The court finds that the plaintiff has failed to assert any facts that would cause a reasonable jury to find that the defendant had a duty to disclose to the plaintiff all the terms of the policy between it and TMC. Because no genuine issue of material fact exists as to this essential element of the plaintiff's claim, summary judgment is due to be granted in favor of the defendant.[9]

 
CONCLUSION

For the above reasons, judgment is due to be entered in favor of the defendant TIG Premier Insurance Co. and against the plaintiff Lisa K. Surrett. A judgment in accordance with this memorandum opinion shall be entered separately.

NOTES

[1] Defendant TIG Premier Insurance Co. is a California corporation with its principal place of business also in California. The plaintiff is a resident of Alabama.

[2] Barry Surrett has since dismissed his claims and is no longer a party to this lawsuit.

[3] During the course of this litigation, Transamerica Premier Insurance Co. changed its corporate name to TIG Premier Insurance Co.

[4] The plaintiff stated at her deposition that she does not remember if she read this certificate. Pl.'s Dep. at 37.
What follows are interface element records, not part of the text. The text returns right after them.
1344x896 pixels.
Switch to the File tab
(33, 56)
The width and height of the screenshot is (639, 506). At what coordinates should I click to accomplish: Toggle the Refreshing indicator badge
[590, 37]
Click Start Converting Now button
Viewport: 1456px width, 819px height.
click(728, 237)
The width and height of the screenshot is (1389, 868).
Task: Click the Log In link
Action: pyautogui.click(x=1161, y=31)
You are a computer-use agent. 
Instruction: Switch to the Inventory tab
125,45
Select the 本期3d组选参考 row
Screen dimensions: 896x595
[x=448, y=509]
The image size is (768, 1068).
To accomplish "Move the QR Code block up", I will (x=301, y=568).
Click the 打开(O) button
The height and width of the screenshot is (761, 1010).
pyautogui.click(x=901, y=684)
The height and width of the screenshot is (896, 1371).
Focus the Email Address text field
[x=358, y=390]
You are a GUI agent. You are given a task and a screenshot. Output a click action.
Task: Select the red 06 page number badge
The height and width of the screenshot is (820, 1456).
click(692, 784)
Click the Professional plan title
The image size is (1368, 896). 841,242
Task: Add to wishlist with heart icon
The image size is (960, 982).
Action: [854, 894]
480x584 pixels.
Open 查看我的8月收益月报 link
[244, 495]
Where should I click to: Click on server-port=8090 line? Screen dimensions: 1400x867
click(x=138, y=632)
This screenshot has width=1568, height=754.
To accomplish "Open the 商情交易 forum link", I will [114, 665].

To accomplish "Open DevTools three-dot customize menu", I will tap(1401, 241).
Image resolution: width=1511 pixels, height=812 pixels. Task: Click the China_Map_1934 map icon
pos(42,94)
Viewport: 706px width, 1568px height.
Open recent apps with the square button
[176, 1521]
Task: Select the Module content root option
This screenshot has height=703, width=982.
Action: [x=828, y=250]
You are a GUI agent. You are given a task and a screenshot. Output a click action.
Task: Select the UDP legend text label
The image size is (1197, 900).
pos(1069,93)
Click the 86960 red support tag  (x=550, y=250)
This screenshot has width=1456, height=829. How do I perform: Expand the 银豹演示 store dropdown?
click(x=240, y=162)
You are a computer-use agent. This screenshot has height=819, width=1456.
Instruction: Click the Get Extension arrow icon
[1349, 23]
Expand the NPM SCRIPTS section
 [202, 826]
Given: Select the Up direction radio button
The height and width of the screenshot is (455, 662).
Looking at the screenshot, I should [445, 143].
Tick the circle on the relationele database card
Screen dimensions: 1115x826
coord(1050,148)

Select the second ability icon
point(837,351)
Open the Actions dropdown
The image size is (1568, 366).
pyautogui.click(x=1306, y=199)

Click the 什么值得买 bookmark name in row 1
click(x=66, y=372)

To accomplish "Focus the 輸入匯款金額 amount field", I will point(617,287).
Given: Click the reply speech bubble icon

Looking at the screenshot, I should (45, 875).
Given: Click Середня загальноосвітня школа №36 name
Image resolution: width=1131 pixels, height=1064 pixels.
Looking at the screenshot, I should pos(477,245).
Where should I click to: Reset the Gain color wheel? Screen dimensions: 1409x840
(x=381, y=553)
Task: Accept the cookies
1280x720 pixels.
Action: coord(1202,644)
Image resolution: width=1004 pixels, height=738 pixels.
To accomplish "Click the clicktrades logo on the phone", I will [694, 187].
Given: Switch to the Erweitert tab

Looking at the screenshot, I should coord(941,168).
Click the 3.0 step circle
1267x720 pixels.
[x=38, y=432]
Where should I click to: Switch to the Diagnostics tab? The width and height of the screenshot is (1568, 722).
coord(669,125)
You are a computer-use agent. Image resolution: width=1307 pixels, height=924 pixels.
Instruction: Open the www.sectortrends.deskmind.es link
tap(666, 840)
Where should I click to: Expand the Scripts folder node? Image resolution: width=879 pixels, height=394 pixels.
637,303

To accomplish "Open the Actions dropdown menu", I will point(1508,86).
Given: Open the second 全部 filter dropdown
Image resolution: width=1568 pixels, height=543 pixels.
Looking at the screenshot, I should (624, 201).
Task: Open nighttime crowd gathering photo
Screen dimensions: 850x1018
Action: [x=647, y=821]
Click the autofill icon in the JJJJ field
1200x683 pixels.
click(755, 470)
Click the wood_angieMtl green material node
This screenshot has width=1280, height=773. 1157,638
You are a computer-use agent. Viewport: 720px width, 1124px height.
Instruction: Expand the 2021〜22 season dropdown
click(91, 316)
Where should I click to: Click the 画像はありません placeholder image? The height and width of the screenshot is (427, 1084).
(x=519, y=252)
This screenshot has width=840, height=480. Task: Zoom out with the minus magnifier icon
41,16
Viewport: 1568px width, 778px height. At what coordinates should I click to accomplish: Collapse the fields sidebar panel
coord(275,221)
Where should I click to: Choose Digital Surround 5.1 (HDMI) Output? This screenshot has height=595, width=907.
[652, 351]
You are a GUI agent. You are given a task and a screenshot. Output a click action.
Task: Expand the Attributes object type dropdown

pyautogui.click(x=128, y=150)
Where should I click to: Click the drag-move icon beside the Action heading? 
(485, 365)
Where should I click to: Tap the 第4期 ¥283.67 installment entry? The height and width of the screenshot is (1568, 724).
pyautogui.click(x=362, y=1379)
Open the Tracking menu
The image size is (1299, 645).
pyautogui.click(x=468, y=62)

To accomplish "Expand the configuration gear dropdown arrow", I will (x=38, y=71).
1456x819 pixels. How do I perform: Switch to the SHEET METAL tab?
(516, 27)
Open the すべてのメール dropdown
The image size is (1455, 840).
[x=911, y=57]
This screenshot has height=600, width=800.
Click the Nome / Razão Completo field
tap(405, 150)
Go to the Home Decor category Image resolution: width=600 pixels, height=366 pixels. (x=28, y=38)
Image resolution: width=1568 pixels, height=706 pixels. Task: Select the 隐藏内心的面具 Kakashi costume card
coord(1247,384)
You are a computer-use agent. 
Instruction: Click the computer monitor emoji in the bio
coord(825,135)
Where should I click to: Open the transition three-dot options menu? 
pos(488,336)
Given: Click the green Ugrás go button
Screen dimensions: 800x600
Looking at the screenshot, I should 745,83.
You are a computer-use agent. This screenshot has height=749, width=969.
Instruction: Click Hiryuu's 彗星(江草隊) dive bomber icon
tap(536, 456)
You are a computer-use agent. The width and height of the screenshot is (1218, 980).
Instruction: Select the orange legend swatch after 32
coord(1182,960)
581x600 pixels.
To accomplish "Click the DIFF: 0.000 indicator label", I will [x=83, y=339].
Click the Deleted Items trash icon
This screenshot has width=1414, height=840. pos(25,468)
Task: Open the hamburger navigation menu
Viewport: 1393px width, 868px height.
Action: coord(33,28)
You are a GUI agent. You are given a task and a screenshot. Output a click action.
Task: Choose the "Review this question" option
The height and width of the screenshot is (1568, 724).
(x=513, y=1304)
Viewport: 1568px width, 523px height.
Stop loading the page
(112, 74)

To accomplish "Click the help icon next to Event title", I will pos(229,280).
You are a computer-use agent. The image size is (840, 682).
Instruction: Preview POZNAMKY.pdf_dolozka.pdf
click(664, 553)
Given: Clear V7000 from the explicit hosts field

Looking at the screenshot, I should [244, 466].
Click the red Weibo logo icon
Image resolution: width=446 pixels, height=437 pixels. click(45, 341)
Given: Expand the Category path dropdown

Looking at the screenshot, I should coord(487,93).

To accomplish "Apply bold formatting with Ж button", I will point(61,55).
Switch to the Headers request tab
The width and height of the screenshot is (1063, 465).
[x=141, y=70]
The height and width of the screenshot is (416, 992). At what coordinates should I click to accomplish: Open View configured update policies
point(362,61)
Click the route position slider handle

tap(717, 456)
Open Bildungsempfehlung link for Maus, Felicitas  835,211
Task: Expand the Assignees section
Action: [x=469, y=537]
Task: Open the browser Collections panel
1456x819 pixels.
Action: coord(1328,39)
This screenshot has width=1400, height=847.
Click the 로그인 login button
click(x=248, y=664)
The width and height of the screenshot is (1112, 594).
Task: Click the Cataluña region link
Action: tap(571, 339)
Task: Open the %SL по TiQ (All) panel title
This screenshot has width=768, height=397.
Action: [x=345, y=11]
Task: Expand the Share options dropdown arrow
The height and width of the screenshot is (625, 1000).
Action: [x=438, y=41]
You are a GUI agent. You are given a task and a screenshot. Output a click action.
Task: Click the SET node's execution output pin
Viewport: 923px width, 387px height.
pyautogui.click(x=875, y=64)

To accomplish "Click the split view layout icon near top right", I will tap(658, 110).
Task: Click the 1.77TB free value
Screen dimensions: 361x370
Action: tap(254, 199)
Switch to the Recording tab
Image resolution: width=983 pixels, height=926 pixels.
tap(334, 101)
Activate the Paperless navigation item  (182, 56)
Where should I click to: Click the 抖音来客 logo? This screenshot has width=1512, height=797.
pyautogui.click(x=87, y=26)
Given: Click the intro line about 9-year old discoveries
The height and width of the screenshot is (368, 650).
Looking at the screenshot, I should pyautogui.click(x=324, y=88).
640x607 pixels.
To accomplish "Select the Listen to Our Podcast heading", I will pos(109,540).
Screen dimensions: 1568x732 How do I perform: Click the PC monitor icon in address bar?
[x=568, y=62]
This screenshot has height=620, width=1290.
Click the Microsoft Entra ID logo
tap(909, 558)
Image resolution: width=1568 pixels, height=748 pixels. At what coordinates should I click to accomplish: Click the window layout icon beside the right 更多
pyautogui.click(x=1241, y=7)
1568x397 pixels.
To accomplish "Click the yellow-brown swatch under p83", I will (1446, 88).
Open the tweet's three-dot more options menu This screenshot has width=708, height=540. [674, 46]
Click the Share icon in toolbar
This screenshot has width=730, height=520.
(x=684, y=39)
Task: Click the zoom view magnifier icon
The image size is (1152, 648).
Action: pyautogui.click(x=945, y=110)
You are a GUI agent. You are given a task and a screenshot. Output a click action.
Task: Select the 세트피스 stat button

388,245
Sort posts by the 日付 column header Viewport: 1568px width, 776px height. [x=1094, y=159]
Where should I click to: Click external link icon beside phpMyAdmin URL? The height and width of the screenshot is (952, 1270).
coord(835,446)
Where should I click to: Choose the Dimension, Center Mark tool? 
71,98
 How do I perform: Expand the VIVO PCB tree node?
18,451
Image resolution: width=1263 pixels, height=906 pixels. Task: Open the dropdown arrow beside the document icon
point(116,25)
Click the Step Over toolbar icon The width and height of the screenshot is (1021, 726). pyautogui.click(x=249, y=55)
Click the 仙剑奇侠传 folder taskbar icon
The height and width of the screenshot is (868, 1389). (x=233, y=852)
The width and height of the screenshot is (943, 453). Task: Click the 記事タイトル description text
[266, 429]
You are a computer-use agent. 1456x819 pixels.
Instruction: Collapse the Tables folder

[5] Coincidentally, the undersigned is well aware of the applicability of this case, as the undersigned represented the appellant in this action.

[6] With all deference to the Supreme Court of Alabama, this court does not agree with McGowan. In viewing the facts as a whole the dealer/customer relationship, the representations made by the dealer and manufacturer, the superior knowledge of the dealer and manufacturer, the potential danger of the recurring defects, as well as similar complaints from other buyers , this court would have held that special circumstances existed. At the very least, Chrysler should have disseminated a notice to the purchasers of this model stating that the some of the automobile's parts were defective and created a potentially dangerous situation, thereafter, providing notice that local dealers possessed kits to repair the malfunctions. However, trial courts "find" and cannot "hold." Furthermore, the Supreme Court of the United States in Erie Railroad v. Tompkins, 304 U.S. 64, 58 S. Ct. 817, 82 L. Ed. 1188 (1938), dictated that a federal trial court, when exercising diversity jurisdiction, must apply the substantive law of the state in which it is sitting.

[7] See First Virginia Bankshares v. Benson, 559 F.2d 1307 (5th Cir.1977), cert. denied, 435 U.S. 952, 98 S. Ct. 1580, 55 L. Ed. 2d 802 (1978) (stating that the relationships wherein a duty to disclose has been found indicate that the Alabama courts give little attention to the designation of the relationship, but instead look to the relative bargaining position of the parties).

[8] The court notes that pending before the Supreme Court of Alabama is this court's certified question of law pertaining to § 27-14-19. The issue of law involves whether an insurer is estopped from asserting the limitations and exclusions of a policy if it fails to deliver the insured a copy of the policy in compliance with § 27-14-19. In that breach of contract case, the insurer sent the insured, in lieu of the actual policy, a certificate of insurance setting forth the general coverage without enumerating the limitations and exclusions. The facts of the present case, however, are distinguishable due to the court's finding that the plaintiff does not fall within the purview of this statute.

[9] Because it is clear that the defendant is entitled to summary judgment on the fraudulent suppression claim, the court need not address the defendant's statute of limitations defense.